# Growing coleus and other hydroponic/water rooting plants



## coppercloud (Apr 14, 2012)

Can I grow coleus, spider plants, and other stuff that will root in Water, out the top of the aquariam with the roots in the water?


----------



## barvinok (Nov 20, 2011)

Yes for spider plant, it's true house plant and will grow even in a vase (or jar). Not sure about coleus- it might rot


----------



## coppercloud (Apr 14, 2012)

I know you can grow coleus indoors in water I'm just worried it could somehow hurt the tank


----------



## coppercloud (Apr 14, 2012)

Bump......


----------



## coppercloud (Apr 14, 2012)

Bump......3


----------



## Reckon (Jul 25, 2012)

Any pond plant will work as well, check your local garden centers. I just saw that at end of season they are now at 50%.
Also you can google Riparium plant and you'll find species that can grow out of tanks. 
Most aquarium stem plants will also grow out of tank and do well though you need to check whether they need higher humidity. Google aquarium plants - emerge, emmersed, etc.
For example rotalas, hygrophilas, and ludwigias will do well given enough lighting - they will even flower.
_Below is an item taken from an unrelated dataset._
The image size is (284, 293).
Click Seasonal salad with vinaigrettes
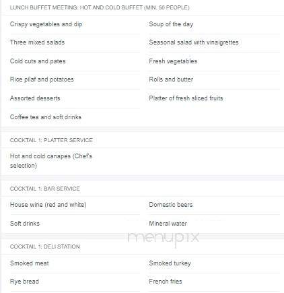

Here's a bonus - some common house plants such as peace lilies and aluminum plants will also tolerate 'wet feet.'
If you can keep them under high humidity and give them RO water, you can even keep carnivorous plants such as pitcher plants.

Most plants prefer to be rooted but if you give them LOTS of nitrates within the water column they might be able to go without soil - the problem of a very high nutrient water column is keeping fish healthy.


----------